The Child Poverty Action Group (CPAG) commissioned the survey which showed the overall stock of affordable rental housing decreased between one and five percent since 2018, whereas the population grew by eight percent.

Unlike current research, where affordability was measured by rents less than 30 percent of a household’s income, the new research looked in detail at whether a household’s income was sufficient to cover costs.

Researcher Greg Waite said it was a worrying situation. “You can’t foresee a future where it gets better,” Waite said. “More and more people can’t afford to get out of renting and into home ownership,” he said. “Our home ownership rate just keeps declining … so we really need new policies.”

Aotearoa is last in the OECD’s rental affordability rankings but the population is growing faster than the supply of affordable rental homes.

The CPAG said six out of every seven households receiving a benefit in 2021 could not afford their rented homes and a basic standard of living.

In June 2021, singles and couples receiving the jobseeker benefit faced the largest weekly income shortfall at 37 percent and 36 percent of income respectively, with couple parents on the jobseeker benefit close behind with a weekly shortfall of 33 percent.

The CPAG said these households needed large increases in support payments ($157, $240 and $323 respectively) to afford the basic standard of living recommended by the 2019 Welfare Expert Advisory Group, whose 42 recommendations to overhaul the welfare system have largely been ignored by the government.

CPAG’s research found the national stock of private rental homes grew by six percent but the total affordable stock at the benefit, low income and median income benchmarks changed by -3.5 percent, 1.4 percent and 1.6 percent.

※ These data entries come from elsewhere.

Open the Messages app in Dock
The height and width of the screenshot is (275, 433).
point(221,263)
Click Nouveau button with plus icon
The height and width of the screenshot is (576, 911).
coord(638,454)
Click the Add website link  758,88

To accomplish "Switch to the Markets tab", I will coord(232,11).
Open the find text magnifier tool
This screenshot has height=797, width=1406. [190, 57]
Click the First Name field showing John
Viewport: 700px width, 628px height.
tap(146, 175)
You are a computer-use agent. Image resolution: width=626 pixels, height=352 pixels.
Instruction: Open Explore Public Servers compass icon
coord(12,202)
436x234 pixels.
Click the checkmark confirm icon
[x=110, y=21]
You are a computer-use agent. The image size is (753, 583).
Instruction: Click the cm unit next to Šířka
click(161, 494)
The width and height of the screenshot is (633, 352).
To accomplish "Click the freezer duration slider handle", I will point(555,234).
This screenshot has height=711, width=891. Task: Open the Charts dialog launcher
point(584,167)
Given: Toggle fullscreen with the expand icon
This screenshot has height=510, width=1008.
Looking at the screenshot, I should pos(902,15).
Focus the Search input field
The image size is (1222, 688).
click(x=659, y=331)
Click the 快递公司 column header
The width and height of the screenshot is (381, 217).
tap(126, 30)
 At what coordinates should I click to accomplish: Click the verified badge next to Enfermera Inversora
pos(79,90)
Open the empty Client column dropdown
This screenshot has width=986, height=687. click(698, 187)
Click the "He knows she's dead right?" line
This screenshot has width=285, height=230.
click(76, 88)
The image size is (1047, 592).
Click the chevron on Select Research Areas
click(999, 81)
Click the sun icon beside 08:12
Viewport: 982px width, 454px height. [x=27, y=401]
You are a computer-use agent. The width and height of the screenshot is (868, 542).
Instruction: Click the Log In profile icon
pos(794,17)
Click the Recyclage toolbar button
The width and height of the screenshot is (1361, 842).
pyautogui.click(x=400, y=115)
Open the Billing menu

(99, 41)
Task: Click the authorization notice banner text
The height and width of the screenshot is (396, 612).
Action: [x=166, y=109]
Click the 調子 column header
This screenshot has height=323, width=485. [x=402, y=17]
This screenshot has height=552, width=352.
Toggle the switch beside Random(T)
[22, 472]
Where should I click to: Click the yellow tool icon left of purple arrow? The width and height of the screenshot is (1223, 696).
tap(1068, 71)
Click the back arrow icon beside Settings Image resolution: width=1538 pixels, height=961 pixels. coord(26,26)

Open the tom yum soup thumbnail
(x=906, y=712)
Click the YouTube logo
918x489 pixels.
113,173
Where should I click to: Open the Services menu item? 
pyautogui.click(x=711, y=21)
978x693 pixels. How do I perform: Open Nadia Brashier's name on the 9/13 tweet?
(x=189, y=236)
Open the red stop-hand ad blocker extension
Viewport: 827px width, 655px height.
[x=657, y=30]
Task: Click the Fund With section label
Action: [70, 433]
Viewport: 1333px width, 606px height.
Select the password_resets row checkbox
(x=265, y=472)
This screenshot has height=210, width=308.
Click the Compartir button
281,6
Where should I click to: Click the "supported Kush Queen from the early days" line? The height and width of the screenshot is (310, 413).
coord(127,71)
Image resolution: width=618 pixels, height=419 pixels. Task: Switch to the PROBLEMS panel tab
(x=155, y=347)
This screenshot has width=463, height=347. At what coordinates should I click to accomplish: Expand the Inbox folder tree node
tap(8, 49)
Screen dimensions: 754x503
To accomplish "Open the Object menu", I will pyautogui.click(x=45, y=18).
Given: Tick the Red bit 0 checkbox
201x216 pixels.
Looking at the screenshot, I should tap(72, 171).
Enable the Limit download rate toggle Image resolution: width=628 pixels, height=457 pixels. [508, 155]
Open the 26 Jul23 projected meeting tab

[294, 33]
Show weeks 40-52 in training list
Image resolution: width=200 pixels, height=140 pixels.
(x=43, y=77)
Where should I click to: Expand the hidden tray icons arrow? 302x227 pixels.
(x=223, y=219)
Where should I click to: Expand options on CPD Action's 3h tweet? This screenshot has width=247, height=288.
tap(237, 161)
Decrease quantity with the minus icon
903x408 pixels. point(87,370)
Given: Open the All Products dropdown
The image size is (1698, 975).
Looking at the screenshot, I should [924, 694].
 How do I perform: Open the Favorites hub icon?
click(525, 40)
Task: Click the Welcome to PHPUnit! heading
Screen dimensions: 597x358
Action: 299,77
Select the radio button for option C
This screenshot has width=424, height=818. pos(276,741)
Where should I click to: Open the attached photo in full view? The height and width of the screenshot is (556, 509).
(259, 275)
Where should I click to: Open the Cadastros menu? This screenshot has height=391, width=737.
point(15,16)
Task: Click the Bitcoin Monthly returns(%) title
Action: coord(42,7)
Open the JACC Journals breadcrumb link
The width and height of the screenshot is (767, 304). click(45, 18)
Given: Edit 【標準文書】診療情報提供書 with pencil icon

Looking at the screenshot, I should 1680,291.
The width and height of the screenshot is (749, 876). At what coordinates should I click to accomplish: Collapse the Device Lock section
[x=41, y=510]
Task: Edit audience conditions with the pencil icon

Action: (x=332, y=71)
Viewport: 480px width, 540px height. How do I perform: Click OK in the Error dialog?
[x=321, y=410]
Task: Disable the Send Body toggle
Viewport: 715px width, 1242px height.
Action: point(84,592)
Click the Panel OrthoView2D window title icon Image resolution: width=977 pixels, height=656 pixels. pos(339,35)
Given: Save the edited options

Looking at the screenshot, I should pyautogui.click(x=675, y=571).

Population growth across the same period was 8 percent.

Waite said there was a rise in shared and inter-generational housing, people were working longer hours and families were getting smaller because of high rents.

To create enough new affordable rental homes to make a difference, there needed to be an expanded public debate and a new commitment to state funding and partnerships with communities and iwi, he said.

“Our current market-driven policies are steadily moving us towards a more difficult future where more and more families will be forced to adjust to unaffordable renting throughout their working lives and into retirement.”

The government has introduced a number of measures to help first-home buyers in recent years, including First Home Loans and First Home Grants.